David Cameron could hardly wish for a better backdrop to next week’s English local elections. The Home Secretary admits that a thousand foreign ex-convicts have slipped the deportation net and been left at large. The Health Secretary is heckled by union workers and spectacularly mishandles a National Health Service crisis. Donors in the loans-for-ermine scandal are demanding their money back, and the Deputy Prime Minister confesses to an extramarital affair. And yet, in spite of all this, no one in Conservative headquarters dares predict any sign of a breakthrough for the party on Thursday.

The election is evidently Cameron’s first big test, but no one on his team will admit as much. ‘If we do well, we’ll say it was all to do with David,’ says one shadow Cabinet member. ‘If it goes horribly wrong, we’ll blame local factors.’ A recent ICM poll showed that while Labour has indeed been pushed to its lowest opinion-poll rating since 1987, voters are running straight to the Liberal Democrats or minority parties.

On a personal basis, Cameron’s polling could scarcely be better, but it is not generating prospective votes. ‘It is as if Cameron and the Conservatives are two entirely separate concepts,’ says one baffled insider. I am told that Oliver Letwin, the Tories’ head of policy, now says that the Conservative brand is fundamentally broken, and only extraordinary change will give the party any chance of returning to government. Unless public perception changes drastically, he argues, all is lost.

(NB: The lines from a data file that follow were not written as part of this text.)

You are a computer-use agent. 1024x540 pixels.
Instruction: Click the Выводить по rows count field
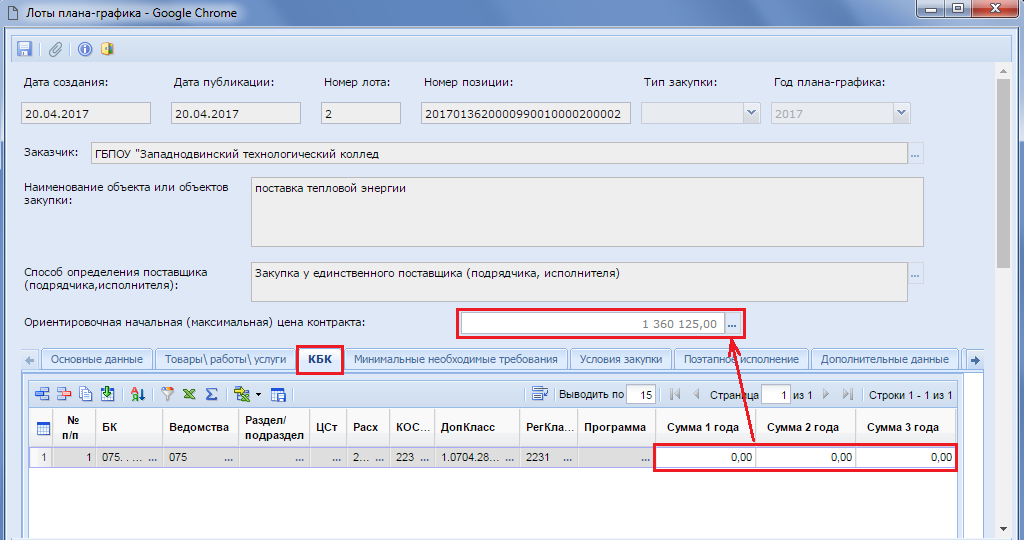(x=641, y=394)
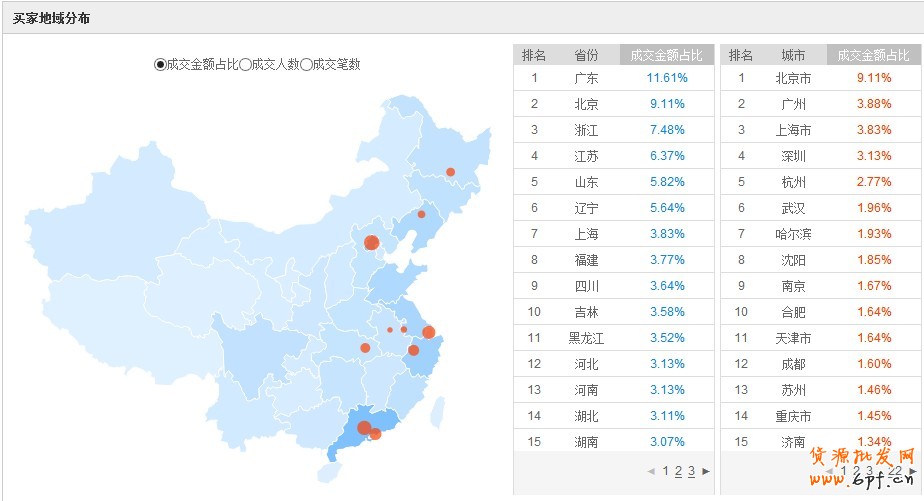
Task: Click the Shenyang red dot in Liaoning
Action: [x=421, y=214]
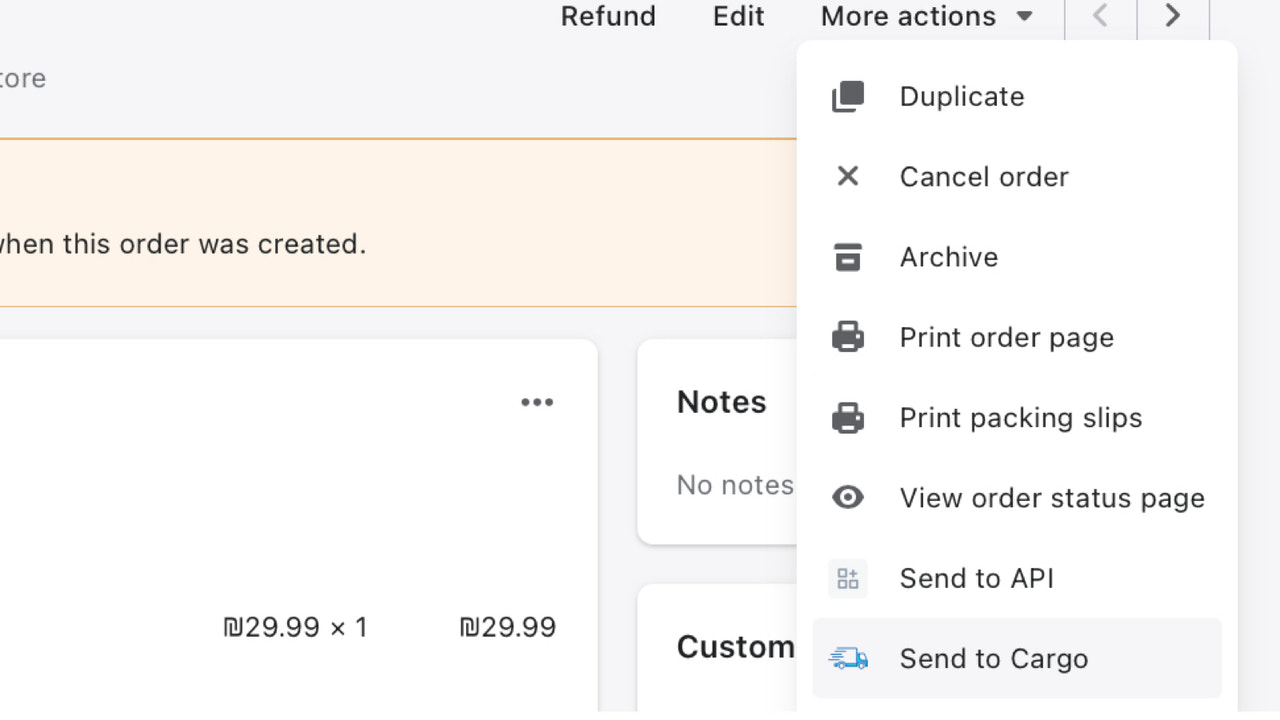
Task: Click the next order chevron arrow
Action: pos(1172,16)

Francis Maude, the party chairman, has several flipcharts that reinforce Letwin’s morbid analysis.

The mood among Cameron’s closest lieutenants may be bleak, but there a surprising optimism in party headquarters as it prepares for the elections in 4,360 of England’s 19,580 council seats — most in urban areas where the Tory machinery is at its most decayed. The team is working well under the generalship of Eric Pickles, a blunt Yorkshireman who made history by taking Bradford council for the Conservatives in 1988. He has remained enmeshed in local campaigns ever since, and had started preparing for next week’s election before Cameron was anointed leader. Pickles is scarcely an instinctive moderniser and is, in some respects, the antithesis of the smoothly metropolitan Cameron. But experience on the doorstep has led him to draw the same conclusions as the young party leader.

Like everyone else who campaigns in the jobless slums where the BNP seeks to stir racial tension, Pickles knows that the Conservatives have a large potential audience waiting to hear tough words on immigration. But the dog-whistle that Michael Howard tried to blow during the last election campaign, Pickles believes, pierces the eardrums of suburban Britain, and the result is a net loss of votes. For these reasons he entirely backs Cameron’s strategy of focusing on the environment, thus appealing to upmarket voters in wards defended by Lib Dems.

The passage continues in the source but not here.